Sehr schön(y). Wenn Du jetzt die Ladezeiten für den Hinweg zusammen rechnest, wo landest Du dann/Tag?
 
Wir haben insgesamt sieben Ladestopps für 1400 km in die Toscana gebraucht. Ladezeit ca. 30 - 35 Minuten pro Stopp. Einer war etwas länger weil wir das Auto vorm Berg vollgeladen haben.
Plus einmal im Hotel vollladen.
 
Danke. Klar, das ihr die Ladepausen mit Pausen kombiniert habt. Also kann man sagen, das bei 1000km gute 2 Stunden plus fürs Laden daufgehen. (+1 muss bestimmt immer dann pinkeln, wenn der Akku grade voll ist)
 
So ungefähr kann man rechnen. Wir waren ja auch ziemlich neugierig darauf wie das funktioniert so weit mit E-Fahrzeug mit Hänger.

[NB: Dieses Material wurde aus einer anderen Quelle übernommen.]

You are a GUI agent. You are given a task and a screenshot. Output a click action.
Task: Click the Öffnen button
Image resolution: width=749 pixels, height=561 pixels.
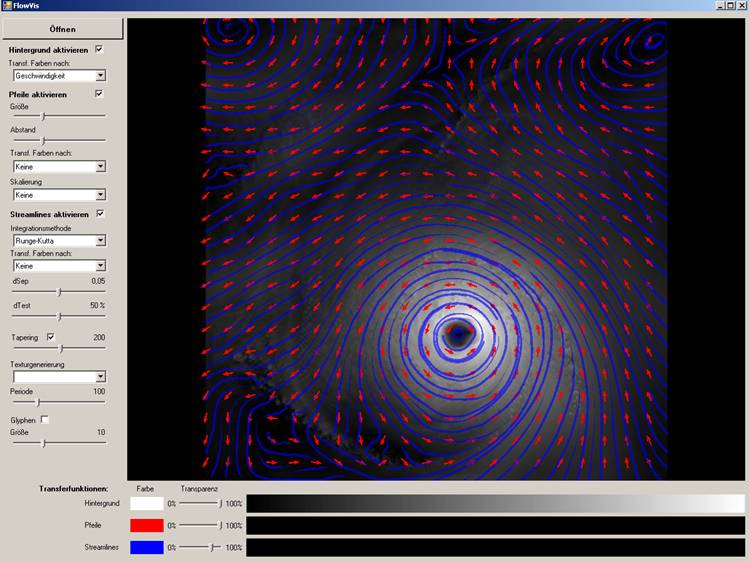click(x=62, y=29)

Ich habe es am Ende als ziemlich entspannt empfunden. Wenn man mal von den unnötigen Sorgen wegen der Brennerüberquerung absieht.
 
Hallo Matthias,
schön deine Berichte wieder lesen zu können. 👍🏼
Den ACT hatten wir ja auch letztes Jahr in Angriff genommen, da riefen manche eurer Landschaften Erinnerungen wieder wach.